I have two tabeles and I want to fetch on update data from database.
users table(columns):
user_id - username - password - role_id(Foreign Key) - email
user_roles table(columns):
role_id - role
I want to list users in users.jsp . lets see my codes:
User.java
package com.terafast.manager.model;
public class User {
private int id;
private String username;
private String password;
private String email;
private Role role;
public User() {
}
public int getId() {
return id;
}
public void setId(int id) {
this.id = id;
}
public String getUsername() {
return username;
}
public void setUsername(String username) {
this.username = username;
}
public String getPassword() {
return password;
}
public void setPassword(String password) {
this.password = password;
}
public String getEmail() {
return email;
}
public void setEmail(String email) {
this.email = email;
}
public Role getRole() {
return role;
}
public void setRole(Role role) {
this.role = role;
}
}
Role.java
package com.terafast.manager.model;
public class Role {
private int id;
private String role;
public Role() {
}
public Role(String role) {
this.role = role;
}
public long getId() {
return id;
}
public void setId(int id) {
this.id = id;
}
public String getRole() {
return role;
}
public void setRole(String role) {
this.role = role;
}
}
User.hbm.xml
<?xml version="1.0" encoding="UTF-8"?>
<!DOCTYPE hibernate-mapping PUBLIC
"-//Hibernate/Hibernate Mapping DTD 3.0//EN"
"http://www.hibernate.org/dtd/hibernate-mapping-3.0.dtd">
<hibernate-mapping package="com.terafast.manager.model">
<class name="User" table="users">
<id name="id" column="USER_ID">
<generator class="native" />
</id>
<property name="username" column="USERNAME" />
<property name="password" column="PASSWORD" />
<property name="email" column="EMAIL" />
<many-to-one name="Role" class="com.terafast.manager.model.Role"
unique="true" not-null="true" column="role_id" />
</class>
</hibernate-mapping>
Role.hbm.xml
<?xml version="1.0" encoding="UTF-8"?>
<!DOCTYPE hibernate-mapping PUBLIC
"-//Hibernate/Hibernate Mapping DTD 3.0//EN"

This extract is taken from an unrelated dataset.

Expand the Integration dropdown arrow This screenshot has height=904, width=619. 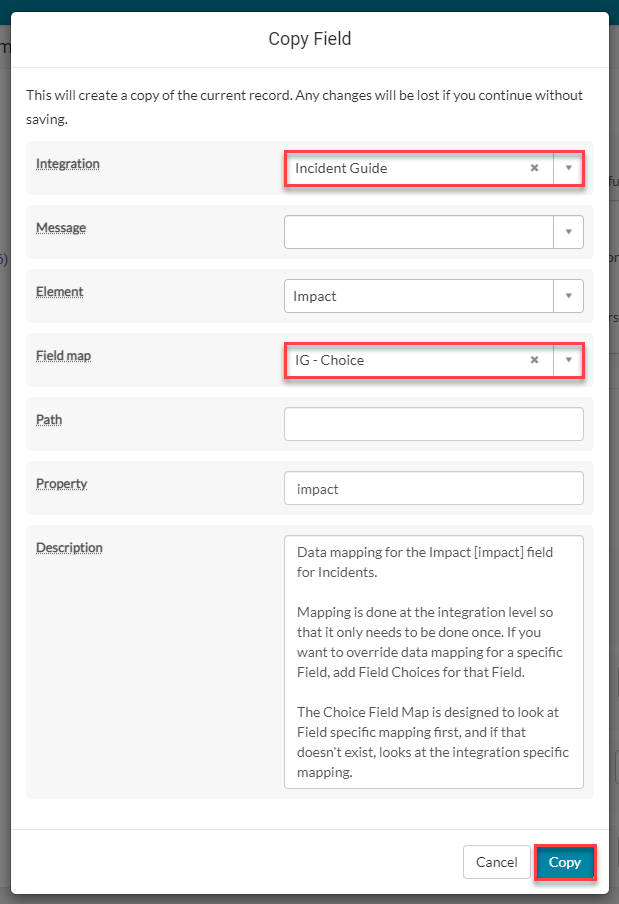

"http://www.hibernate.org/dtd/hibernate-mapping-3.0.dtd">
<hibernate-mapping package="com.terafast.manager.model">
<class name="Role" table="user_roles">
<id name="id" column="role_id">
<generator class="native" />
</id>
<property name="role" />
</class>
</hibernate-mapping>
This part is from UserDAOImpl that create List of users:
#Override
#Transactional
public List<User> list() {
#SuppressWarnings("unchecked")
List<User> listUser = (List<User>) sessionFactory.getCurrentSession().createCriteria(User.class)
.setResultTransformer(Criteria.DISTINCT_ROOT_ENTITY).list();
return listUser;
}
I already declared public List list(); in UserDAO interface.
This is the part that I send List of users to users.jsp from my Controller:
#RequestMapping("/users/show")
public ModelAndView handleRequest() throws Exception {
List<User> listUsers = userDao.list();
ModelAndView model = new ModelAndView("panel/users");
model.addObject("userList", listUsers);
return model;
}
In jsp file I list Users like this:
<c:forEach var="user" items="${userList}" varStatus="status">
<tr>
<td>${status.index + 1}</td>
<td>${user.username}</td>
<td>${user.email}</td>
<td>${user.role}</td>
<td>Edit
Delete
</td>
</tr>
</c:forEach>
So when I run this project as server I got this output:
Hibernate: select this_.USER_ID as USER_ID1_1_0_, this_.USERNAME as USERNAME2_1_0_, this_.PASSWORD as PASSWORD3_1_0_, this_.EMAIL as EMAIL4_1_0_, this_.role_id as role_id5_1_0_ from users this_
and then this error:
Jul 20, 2015 3:32:06 PM org.apache.catalina.core.ApplicationDispatcher invoke
SEVERE: Servlet.service() for servlet jsp threw exception
org.hibernate.LazyInitializationException: could not initialize proxy - no Session
Could someone explain what is wrong with my program? And how can if I want to add or edit user, what should I do exactly?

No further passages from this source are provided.